Omit the pictures and reproduce the rest of the listing exactly.
^^^^^^^^^^^^^^^^
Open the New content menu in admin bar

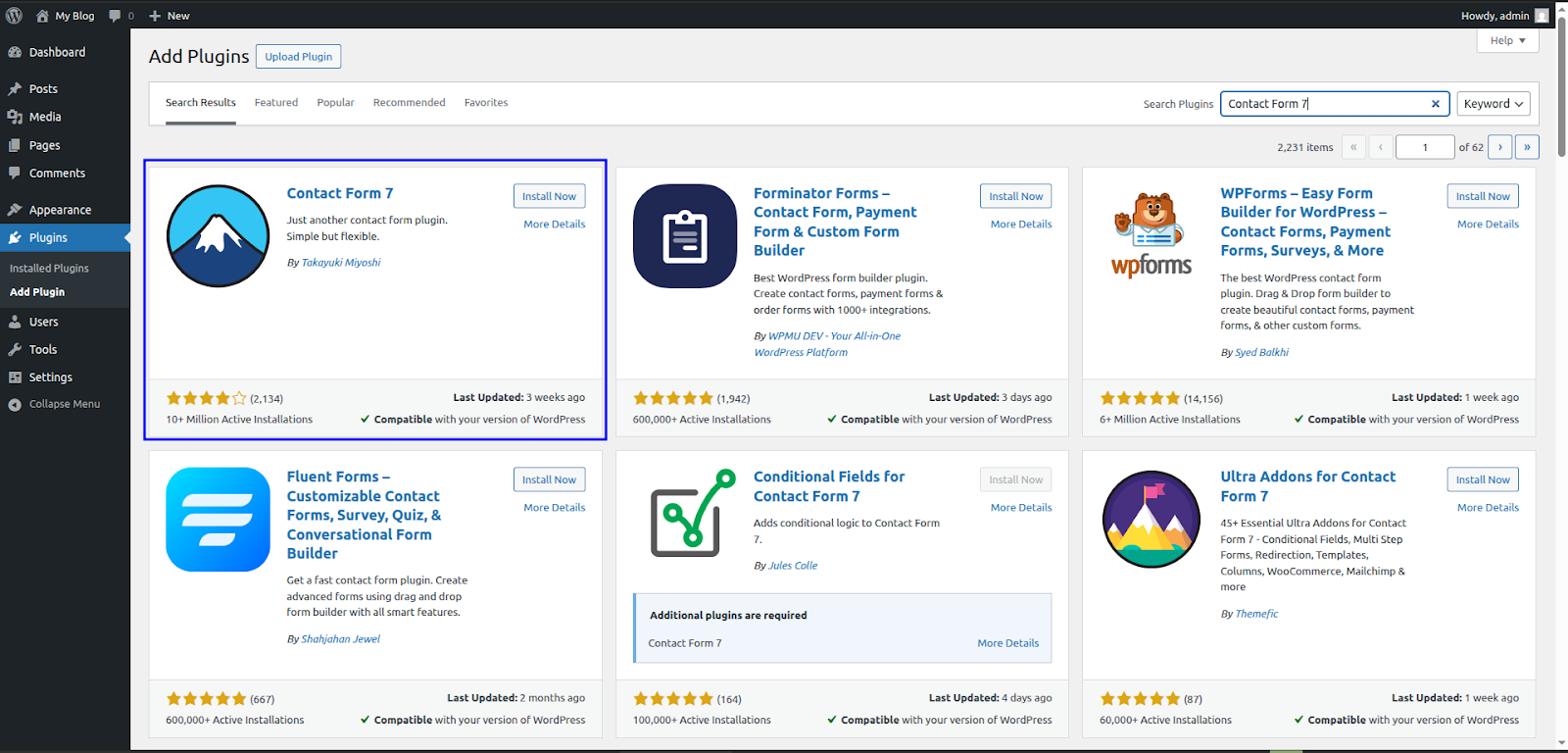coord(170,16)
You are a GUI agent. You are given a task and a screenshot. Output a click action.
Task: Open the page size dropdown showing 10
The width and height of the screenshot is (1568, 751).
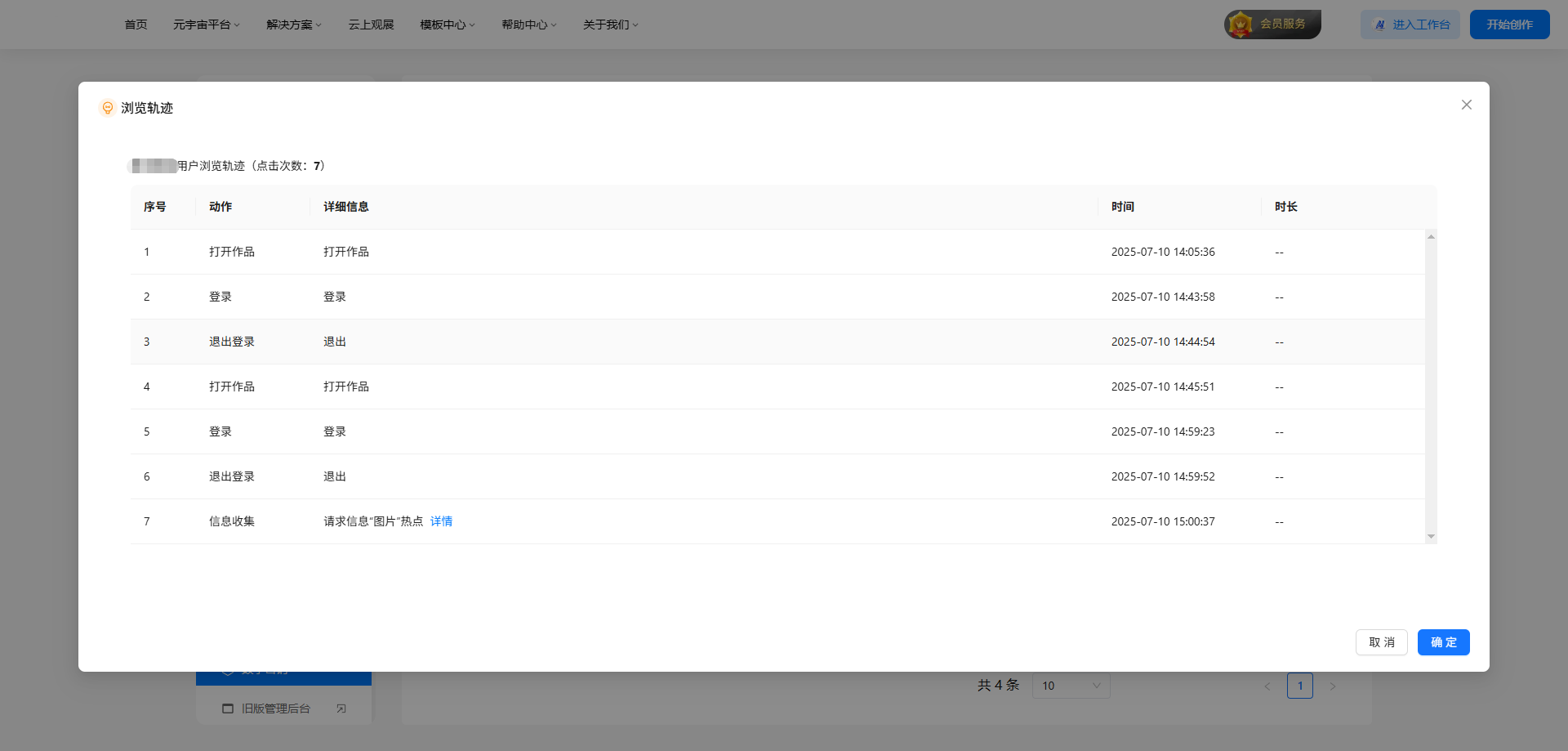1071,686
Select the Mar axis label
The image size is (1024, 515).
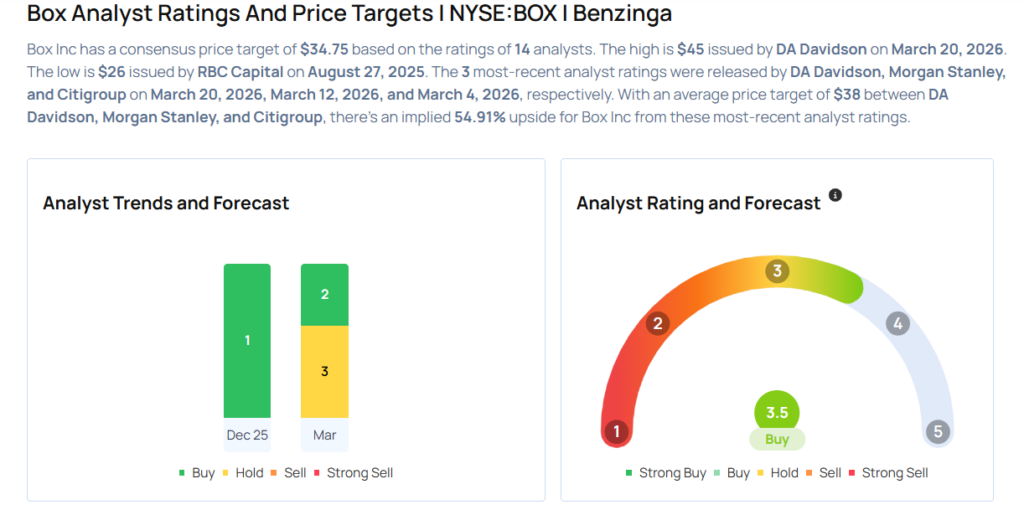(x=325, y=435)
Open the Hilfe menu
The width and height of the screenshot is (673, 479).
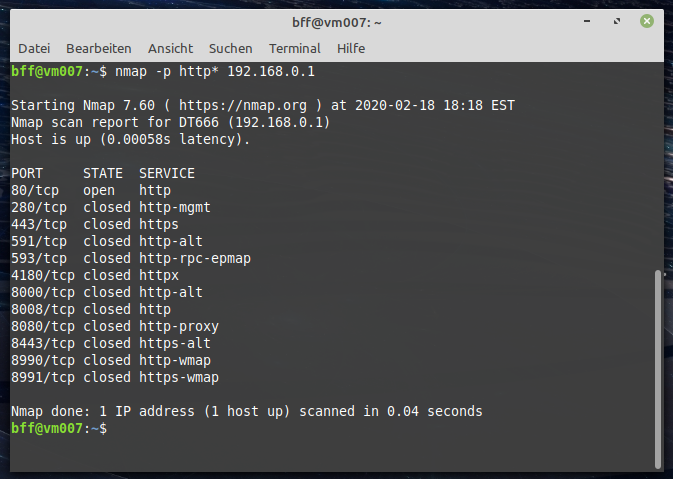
^^^^^^^^^^^^^^^^
* [Answer to this exercise]
Open the New content menu in admin bar

coord(170,16)
You are a GUI agent. You are given a task and a screenshot. Output a click action.
Task: Open the page size dropdown showing 10
The width and height of the screenshot is (1568, 751).
1071,686
Select the Mar axis label
The image size is (1024, 515).
(x=325, y=435)
Open the Hilfe menu
The width and height of the screenshot is (673, 479).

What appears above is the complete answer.